EXERCISE DIRECTIONS | Would you please repeat the data exactly as given?

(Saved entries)
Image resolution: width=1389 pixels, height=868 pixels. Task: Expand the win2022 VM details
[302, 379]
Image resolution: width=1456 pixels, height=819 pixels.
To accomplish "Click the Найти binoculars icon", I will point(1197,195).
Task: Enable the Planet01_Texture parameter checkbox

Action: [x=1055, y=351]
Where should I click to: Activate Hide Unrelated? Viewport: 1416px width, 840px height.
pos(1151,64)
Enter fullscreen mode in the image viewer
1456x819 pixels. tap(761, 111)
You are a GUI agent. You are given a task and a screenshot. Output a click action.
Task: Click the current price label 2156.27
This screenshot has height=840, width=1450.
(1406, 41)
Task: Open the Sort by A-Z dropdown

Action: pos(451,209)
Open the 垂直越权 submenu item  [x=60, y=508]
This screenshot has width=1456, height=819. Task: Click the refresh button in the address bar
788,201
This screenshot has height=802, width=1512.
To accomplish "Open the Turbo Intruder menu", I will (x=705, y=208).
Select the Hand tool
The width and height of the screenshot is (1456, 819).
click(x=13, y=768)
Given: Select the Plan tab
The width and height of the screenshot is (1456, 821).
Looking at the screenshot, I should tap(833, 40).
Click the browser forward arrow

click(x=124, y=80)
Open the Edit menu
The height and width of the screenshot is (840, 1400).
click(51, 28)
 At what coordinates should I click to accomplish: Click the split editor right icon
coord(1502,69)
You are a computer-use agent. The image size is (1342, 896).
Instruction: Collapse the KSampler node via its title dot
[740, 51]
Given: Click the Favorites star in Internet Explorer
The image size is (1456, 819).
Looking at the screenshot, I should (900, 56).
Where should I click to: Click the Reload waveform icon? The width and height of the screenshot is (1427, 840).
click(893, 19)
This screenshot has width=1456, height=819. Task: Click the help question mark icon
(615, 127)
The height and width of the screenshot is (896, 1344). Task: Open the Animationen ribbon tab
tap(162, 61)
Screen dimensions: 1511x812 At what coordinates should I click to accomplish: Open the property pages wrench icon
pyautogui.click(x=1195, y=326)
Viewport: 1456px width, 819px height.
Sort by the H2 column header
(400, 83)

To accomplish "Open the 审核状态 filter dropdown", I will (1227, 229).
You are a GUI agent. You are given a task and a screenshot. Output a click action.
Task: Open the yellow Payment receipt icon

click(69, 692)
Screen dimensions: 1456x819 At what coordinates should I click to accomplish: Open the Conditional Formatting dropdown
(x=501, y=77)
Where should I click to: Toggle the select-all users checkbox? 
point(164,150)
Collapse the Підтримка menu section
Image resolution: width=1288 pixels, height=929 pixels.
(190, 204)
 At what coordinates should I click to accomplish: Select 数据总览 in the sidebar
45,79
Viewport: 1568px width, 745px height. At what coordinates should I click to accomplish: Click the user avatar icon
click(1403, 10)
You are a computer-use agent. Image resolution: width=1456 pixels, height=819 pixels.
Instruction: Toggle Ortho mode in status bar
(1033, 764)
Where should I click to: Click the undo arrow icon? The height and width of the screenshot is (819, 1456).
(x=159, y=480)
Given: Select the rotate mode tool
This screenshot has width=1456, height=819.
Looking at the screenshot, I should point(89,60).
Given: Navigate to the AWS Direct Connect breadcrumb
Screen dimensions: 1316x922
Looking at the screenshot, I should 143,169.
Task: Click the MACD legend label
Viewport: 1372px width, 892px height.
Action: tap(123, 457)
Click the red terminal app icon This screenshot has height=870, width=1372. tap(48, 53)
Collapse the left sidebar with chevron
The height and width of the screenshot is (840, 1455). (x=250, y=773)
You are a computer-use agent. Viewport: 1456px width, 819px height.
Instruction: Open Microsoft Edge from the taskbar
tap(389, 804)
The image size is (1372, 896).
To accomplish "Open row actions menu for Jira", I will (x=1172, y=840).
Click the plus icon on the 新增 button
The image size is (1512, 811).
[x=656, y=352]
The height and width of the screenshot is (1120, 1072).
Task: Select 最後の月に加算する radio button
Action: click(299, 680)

EXERCISE ANSWER |
Image resolution: width=1389 pixels, height=868 pixels. Task: Expand the win2022 VM details
[302, 379]
Image resolution: width=1456 pixels, height=819 pixels.
To accomplish "Click the Найти binoculars icon", I will point(1197,195).
Task: Enable the Planet01_Texture parameter checkbox

Action: [x=1055, y=351]
Where should I click to: Activate Hide Unrelated? Viewport: 1416px width, 840px height.
pos(1151,64)
Enter fullscreen mode in the image viewer
1456x819 pixels. tap(761, 111)
You are a GUI agent. You are given a task and a screenshot. Output a click action.
Task: Click the current price label 2156.27
This screenshot has height=840, width=1450.
(1406, 41)
Task: Open the Sort by A-Z dropdown

Action: pos(451,209)
Open the 垂直越权 submenu item  [x=60, y=508]
This screenshot has width=1456, height=819. Task: Click the refresh button in the address bar
788,201
This screenshot has height=802, width=1512.
To accomplish "Open the Turbo Intruder menu", I will (x=705, y=208).
Select the Hand tool
The width and height of the screenshot is (1456, 819).
click(x=13, y=768)
Given: Select the Plan tab
The width and height of the screenshot is (1456, 821).
Looking at the screenshot, I should tap(833, 40).
Click the browser forward arrow

click(x=124, y=80)
Open the Edit menu
The height and width of the screenshot is (840, 1400).
click(51, 28)
 At what coordinates should I click to accomplish: Click the split editor right icon
coord(1502,69)
You are a computer-use agent. The image size is (1342, 896).
Instruction: Collapse the KSampler node via its title dot
[740, 51]
Given: Click the Favorites star in Internet Explorer
The image size is (1456, 819).
Looking at the screenshot, I should (900, 56).
Where should I click to: Click the Reload waveform icon? The width and height of the screenshot is (1427, 840).
click(893, 19)
This screenshot has width=1456, height=819. Task: Click the help question mark icon
(615, 127)
The height and width of the screenshot is (896, 1344). Task: Open the Animationen ribbon tab
tap(162, 61)
Screen dimensions: 1511x812 At what coordinates should I click to accomplish: Open the property pages wrench icon
pyautogui.click(x=1195, y=326)
Viewport: 1456px width, 819px height.
Sort by the H2 column header
(400, 83)

To accomplish "Open the 审核状态 filter dropdown", I will (1227, 229).
You are a GUI agent. You are given a task and a screenshot. Output a click action.
Task: Open the yellow Payment receipt icon

click(69, 692)
Screen dimensions: 1456x819 At what coordinates should I click to accomplish: Open the Conditional Formatting dropdown
(x=501, y=77)
Where should I click to: Toggle the select-all users checkbox? 
point(164,150)
Collapse the Підтримка menu section
Image resolution: width=1288 pixels, height=929 pixels.
(190, 204)
 At what coordinates should I click to accomplish: Select 数据总览 in the sidebar
45,79
Viewport: 1568px width, 745px height. At what coordinates should I click to accomplish: Click the user avatar icon
click(1403, 10)
You are a computer-use agent. Image resolution: width=1456 pixels, height=819 pixels.
Instruction: Toggle Ortho mode in status bar
(1033, 764)
Where should I click to: Click the undo arrow icon? The height and width of the screenshot is (819, 1456).
(x=159, y=480)
Given: Select the rotate mode tool
This screenshot has width=1456, height=819.
Looking at the screenshot, I should point(89,60).
Given: Navigate to the AWS Direct Connect breadcrumb
Screen dimensions: 1316x922
Looking at the screenshot, I should 143,169.
Task: Click the MACD legend label
Viewport: 1372px width, 892px height.
Action: tap(123, 457)
Click the red terminal app icon This screenshot has height=870, width=1372. tap(48, 53)
Collapse the left sidebar with chevron
The height and width of the screenshot is (840, 1455). (x=250, y=773)
You are a computer-use agent. Viewport: 1456px width, 819px height.
Instruction: Open Microsoft Edge from the taskbar
tap(389, 804)
The image size is (1372, 896).
To accomplish "Open row actions menu for Jira", I will (x=1172, y=840).
Click the plus icon on the 新增 button
The image size is (1512, 811).
[x=656, y=352]
The height and width of the screenshot is (1120, 1072).
Task: Select 最後の月に加算する radio button
Action: click(299, 680)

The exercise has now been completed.